The central symbolism in Bates's story is implicit in the analogy between Mrs. Thurlow and the ox. Right from the title itself to all the details like her 'lumbering' movement, her bi-cycle as the cart, her upturned skirt as the bony tail of the ox, the story develops this symbolism. Mrs. Thurlow's impassivity, her apparently thoughtless resignation and her silent and selfless fortitude are the complex ways her character differs from an ox. She merely uses that instinctive and blank mind as a defence mechanism in situations of acute adversity where her husband is of no help and her children, for whom she does everything, do not care for her.

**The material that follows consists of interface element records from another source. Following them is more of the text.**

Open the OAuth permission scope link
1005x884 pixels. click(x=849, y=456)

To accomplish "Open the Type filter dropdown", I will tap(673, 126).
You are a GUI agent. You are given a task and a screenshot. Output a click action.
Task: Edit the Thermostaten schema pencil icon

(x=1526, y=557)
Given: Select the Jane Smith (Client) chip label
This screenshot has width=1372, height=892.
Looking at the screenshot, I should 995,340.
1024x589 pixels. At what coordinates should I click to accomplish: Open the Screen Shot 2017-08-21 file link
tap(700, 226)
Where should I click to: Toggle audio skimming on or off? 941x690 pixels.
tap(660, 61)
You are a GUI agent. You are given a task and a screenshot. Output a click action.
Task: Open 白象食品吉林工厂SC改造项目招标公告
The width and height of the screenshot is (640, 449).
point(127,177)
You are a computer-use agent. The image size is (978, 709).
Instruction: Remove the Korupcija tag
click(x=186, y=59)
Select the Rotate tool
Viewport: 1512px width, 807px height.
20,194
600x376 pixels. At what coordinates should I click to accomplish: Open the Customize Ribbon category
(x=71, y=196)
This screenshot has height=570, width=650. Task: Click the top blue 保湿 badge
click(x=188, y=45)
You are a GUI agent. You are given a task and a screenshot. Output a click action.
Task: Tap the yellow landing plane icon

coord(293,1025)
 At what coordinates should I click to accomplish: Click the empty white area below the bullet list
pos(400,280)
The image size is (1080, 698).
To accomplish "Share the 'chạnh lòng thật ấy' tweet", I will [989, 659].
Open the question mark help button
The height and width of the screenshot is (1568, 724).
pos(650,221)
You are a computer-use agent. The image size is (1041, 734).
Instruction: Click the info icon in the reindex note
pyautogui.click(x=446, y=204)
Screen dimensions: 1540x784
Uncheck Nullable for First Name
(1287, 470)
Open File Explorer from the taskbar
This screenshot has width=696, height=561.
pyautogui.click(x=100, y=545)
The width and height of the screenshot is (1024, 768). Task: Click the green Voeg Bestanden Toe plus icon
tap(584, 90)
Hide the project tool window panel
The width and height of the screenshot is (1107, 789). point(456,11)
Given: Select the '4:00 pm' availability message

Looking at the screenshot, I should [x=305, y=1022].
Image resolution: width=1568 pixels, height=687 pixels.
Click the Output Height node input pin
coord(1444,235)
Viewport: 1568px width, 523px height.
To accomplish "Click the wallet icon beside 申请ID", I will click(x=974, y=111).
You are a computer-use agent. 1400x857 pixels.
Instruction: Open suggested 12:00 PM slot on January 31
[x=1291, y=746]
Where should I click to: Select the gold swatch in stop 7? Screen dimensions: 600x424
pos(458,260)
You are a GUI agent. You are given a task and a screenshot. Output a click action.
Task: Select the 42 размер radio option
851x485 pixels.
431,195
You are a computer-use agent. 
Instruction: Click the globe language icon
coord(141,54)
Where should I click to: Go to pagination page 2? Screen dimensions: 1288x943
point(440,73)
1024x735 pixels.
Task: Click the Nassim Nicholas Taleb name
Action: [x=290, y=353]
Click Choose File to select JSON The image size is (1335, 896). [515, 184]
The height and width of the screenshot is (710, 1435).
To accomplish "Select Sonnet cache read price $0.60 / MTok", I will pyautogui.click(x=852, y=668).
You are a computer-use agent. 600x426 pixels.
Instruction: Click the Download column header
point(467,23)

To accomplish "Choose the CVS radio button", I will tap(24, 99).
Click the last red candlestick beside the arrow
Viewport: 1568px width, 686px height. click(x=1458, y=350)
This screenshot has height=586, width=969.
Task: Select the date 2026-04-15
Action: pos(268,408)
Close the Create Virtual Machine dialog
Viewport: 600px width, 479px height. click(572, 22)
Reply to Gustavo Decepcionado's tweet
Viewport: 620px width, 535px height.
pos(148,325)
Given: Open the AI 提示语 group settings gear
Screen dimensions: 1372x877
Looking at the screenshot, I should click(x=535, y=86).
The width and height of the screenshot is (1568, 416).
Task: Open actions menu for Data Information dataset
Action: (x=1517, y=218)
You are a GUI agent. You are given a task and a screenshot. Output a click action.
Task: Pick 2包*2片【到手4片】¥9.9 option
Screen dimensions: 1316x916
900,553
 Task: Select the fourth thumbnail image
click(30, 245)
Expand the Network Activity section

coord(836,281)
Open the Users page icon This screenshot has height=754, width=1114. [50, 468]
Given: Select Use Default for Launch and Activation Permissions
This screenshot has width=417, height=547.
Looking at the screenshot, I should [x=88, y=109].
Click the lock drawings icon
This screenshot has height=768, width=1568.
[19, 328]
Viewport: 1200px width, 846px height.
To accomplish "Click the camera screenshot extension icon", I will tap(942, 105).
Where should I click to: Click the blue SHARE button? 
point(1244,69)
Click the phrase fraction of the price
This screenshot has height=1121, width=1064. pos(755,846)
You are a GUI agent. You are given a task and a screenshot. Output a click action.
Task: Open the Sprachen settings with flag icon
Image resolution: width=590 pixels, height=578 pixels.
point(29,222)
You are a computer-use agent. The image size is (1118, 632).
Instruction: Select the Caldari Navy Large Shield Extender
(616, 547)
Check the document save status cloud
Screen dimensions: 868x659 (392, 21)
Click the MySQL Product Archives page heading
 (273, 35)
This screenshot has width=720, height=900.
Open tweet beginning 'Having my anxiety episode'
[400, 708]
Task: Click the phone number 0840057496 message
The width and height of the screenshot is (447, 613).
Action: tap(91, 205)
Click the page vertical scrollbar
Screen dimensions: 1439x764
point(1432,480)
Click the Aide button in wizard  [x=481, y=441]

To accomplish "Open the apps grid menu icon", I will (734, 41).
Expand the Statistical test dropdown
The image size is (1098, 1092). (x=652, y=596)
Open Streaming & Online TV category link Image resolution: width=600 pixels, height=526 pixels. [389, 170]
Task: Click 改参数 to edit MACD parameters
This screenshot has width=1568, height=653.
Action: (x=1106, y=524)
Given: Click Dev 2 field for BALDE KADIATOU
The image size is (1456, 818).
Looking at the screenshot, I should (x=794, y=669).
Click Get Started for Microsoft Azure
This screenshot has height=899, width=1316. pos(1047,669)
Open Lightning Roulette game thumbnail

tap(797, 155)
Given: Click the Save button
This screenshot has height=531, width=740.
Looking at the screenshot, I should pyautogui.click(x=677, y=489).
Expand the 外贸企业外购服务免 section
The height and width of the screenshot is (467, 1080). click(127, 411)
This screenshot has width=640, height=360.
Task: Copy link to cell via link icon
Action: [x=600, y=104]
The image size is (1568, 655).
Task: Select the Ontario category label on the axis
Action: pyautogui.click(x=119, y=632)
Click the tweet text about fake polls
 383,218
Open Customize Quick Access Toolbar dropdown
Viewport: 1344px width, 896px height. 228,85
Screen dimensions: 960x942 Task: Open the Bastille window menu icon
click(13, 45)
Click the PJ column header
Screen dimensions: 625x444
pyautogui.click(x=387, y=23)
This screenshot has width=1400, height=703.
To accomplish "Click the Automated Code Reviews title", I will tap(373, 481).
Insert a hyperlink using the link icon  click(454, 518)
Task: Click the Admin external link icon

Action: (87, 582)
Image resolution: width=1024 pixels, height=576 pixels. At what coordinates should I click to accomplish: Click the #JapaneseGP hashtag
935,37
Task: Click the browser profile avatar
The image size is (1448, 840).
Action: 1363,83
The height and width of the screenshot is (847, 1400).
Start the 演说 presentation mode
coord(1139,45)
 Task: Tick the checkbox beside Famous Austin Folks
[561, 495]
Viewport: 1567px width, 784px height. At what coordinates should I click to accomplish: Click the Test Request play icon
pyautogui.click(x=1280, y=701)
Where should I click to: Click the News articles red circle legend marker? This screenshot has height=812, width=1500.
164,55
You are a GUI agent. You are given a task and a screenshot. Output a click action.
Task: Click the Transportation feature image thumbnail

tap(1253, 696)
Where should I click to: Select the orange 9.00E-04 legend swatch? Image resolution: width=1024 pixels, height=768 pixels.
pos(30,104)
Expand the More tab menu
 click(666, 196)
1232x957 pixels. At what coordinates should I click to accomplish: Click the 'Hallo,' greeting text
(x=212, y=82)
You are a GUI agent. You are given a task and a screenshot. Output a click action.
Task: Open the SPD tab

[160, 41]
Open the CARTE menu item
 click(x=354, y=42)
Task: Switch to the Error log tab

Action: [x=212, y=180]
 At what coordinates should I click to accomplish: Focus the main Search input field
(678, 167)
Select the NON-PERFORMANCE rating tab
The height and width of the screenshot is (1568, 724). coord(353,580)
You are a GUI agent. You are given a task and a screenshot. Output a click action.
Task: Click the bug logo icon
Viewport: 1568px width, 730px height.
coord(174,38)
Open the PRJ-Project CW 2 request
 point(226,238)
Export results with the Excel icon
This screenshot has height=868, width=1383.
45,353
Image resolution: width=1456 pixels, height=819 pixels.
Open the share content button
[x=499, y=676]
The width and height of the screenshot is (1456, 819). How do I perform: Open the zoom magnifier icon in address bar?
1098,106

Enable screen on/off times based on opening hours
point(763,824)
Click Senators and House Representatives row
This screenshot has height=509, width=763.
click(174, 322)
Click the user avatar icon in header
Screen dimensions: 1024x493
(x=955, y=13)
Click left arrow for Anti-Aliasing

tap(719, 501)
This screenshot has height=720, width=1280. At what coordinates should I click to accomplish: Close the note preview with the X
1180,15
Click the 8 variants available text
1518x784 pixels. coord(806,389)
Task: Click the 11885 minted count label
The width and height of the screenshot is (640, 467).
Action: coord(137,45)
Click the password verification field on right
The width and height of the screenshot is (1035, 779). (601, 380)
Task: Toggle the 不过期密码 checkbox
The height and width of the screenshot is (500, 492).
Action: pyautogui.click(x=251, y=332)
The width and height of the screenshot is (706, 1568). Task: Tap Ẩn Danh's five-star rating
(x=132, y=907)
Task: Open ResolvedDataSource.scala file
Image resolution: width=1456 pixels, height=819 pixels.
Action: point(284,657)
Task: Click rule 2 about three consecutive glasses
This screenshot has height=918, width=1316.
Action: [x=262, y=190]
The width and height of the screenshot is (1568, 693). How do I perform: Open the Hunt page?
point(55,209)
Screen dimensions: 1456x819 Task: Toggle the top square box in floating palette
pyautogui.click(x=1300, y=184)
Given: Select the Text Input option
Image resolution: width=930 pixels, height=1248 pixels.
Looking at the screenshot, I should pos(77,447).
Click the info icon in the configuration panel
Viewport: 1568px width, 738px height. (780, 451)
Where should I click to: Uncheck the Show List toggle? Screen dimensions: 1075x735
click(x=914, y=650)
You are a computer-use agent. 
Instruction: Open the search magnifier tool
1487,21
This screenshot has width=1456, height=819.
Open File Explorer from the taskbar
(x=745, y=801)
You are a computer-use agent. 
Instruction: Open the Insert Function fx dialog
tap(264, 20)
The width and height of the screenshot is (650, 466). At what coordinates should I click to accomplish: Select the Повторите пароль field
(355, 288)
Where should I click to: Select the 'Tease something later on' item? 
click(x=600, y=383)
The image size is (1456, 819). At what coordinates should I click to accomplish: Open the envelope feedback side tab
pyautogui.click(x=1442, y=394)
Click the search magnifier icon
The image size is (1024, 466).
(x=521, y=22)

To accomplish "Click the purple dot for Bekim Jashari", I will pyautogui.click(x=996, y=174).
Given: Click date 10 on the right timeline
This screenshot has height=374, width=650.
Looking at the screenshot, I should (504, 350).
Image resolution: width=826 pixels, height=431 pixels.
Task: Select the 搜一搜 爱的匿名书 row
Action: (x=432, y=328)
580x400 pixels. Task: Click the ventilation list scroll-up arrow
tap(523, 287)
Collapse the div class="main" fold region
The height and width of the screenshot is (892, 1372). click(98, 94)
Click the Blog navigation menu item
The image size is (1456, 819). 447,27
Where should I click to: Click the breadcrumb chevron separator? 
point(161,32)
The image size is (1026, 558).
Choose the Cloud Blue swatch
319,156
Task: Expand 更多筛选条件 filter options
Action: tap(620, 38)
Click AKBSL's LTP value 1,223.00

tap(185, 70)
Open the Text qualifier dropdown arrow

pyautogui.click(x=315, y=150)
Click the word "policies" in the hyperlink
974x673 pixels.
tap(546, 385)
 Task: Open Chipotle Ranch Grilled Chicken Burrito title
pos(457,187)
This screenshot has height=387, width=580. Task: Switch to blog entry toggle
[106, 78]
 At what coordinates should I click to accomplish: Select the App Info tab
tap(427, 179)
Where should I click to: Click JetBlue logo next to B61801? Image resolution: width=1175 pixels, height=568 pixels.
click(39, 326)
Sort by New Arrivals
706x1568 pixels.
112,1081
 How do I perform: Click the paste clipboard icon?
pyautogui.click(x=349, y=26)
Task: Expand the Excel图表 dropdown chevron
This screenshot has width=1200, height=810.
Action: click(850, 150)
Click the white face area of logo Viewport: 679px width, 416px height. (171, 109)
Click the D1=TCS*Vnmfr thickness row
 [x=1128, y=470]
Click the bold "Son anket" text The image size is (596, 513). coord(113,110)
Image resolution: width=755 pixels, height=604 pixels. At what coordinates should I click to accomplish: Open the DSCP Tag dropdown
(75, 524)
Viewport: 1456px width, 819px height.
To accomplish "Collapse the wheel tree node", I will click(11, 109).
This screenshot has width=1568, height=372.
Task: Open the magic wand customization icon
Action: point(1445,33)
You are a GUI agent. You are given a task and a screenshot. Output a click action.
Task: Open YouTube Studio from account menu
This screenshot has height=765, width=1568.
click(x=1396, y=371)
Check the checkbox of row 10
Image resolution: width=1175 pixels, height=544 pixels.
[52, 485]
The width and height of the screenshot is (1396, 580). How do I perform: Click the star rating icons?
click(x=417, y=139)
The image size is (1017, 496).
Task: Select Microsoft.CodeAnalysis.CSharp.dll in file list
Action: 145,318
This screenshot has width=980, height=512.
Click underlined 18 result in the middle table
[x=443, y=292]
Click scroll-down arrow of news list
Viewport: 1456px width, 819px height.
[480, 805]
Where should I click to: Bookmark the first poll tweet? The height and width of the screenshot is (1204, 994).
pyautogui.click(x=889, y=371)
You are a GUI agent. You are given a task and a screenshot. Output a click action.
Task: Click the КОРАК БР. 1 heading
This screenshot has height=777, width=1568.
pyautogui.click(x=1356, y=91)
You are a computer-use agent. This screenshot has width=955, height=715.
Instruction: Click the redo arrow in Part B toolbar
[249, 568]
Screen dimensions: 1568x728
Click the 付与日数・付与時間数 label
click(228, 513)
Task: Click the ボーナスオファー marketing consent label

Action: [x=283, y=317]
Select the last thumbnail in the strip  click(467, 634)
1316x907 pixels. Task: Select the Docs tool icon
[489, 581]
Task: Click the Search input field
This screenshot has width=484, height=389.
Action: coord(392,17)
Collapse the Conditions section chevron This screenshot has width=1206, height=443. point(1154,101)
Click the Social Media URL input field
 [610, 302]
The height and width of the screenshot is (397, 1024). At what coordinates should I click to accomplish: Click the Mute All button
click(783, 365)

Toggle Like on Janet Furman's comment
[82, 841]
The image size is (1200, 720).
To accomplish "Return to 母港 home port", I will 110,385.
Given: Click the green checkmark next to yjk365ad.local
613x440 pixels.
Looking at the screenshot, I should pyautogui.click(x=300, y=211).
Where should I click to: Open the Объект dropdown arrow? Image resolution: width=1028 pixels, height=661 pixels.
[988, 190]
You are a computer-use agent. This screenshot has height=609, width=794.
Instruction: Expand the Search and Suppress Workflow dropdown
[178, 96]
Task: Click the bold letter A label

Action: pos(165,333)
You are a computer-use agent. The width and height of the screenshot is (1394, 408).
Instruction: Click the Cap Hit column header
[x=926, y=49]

The bi-cycle is another symbol of sole companionship for her. She dreams about it and cannot walk without it. The bi-cycle is an object that externalizes the sway of emotions that lie suppressed in her.
Mr. Thurlow's silver plate in the head is another sad emblem of a lost selfhood and it is the assertion of its material value that creates the self-sustaining fantasy for him. His last image in the story in that oversize shirt beautifully symbolizes her flight.
The location of Mrs. Thurlow's house and the movement of seasons and also the moment when she feels great psychic disintegration in the police van, sans her bi-cycle and finally the last scene where all alone, she has serious doubts about making it to her hilltop house as there is an irreparable puncture in the back-tyre of her bi-cycle are all symbolic of a symbolic image of the human condition of gloom, despair and suffering where someone like Mrs. Thurlow symbolizes a Sisyphus-like existentialist fortitude and stoicism which makes her go on amid all the misery.